▶ **Data for this task**
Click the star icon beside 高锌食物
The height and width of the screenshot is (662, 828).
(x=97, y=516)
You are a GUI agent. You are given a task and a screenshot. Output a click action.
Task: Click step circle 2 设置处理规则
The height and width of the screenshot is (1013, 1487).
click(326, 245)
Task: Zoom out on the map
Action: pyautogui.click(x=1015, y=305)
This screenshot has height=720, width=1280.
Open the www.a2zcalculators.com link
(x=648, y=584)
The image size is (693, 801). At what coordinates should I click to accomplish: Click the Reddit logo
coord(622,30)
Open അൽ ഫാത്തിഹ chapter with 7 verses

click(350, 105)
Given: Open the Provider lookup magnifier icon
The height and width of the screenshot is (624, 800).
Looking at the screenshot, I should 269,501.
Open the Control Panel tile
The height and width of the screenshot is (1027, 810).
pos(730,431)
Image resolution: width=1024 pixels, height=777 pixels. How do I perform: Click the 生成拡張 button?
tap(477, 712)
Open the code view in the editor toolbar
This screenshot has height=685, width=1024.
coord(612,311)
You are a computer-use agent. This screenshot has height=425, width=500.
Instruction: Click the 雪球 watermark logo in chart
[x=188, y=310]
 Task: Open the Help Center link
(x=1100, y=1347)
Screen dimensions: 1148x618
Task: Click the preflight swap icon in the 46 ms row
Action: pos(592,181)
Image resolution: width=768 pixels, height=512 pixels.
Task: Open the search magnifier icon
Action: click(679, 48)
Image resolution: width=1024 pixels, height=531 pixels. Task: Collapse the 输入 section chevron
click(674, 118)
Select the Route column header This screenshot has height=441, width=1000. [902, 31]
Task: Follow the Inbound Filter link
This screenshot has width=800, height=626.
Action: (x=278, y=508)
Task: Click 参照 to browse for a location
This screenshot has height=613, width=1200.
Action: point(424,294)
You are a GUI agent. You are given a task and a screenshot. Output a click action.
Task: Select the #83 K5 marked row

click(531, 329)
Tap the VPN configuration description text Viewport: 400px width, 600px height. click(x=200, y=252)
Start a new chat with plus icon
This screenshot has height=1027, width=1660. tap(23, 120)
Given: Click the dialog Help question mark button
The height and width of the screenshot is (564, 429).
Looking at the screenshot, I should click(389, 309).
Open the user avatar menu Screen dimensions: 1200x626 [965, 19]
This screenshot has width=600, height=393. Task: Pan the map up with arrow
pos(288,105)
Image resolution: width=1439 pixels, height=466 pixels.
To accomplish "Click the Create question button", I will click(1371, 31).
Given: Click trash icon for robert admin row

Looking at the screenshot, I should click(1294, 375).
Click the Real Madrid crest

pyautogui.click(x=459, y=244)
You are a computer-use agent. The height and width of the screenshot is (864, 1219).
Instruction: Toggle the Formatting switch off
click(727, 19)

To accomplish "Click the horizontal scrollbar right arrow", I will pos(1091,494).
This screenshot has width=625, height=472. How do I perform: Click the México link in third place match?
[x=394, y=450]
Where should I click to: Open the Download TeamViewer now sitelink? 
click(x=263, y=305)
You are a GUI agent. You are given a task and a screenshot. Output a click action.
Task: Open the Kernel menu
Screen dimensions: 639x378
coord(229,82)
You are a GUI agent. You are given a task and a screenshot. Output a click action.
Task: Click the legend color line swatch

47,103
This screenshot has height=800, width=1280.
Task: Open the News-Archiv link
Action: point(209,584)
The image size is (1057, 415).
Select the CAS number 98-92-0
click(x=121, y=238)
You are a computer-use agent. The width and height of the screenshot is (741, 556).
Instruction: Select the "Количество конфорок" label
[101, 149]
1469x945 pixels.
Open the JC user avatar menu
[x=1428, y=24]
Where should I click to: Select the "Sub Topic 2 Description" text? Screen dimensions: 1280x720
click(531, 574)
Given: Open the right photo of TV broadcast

▶ **Required action**
Your answer must consist of every line from the listing that holds the string "right".

▶ **Answer to the exercise**
To accomplish "Click the horizontal scrollbar right arrow", I will pos(1091,494).
Given: Open the right photo of TV broadcast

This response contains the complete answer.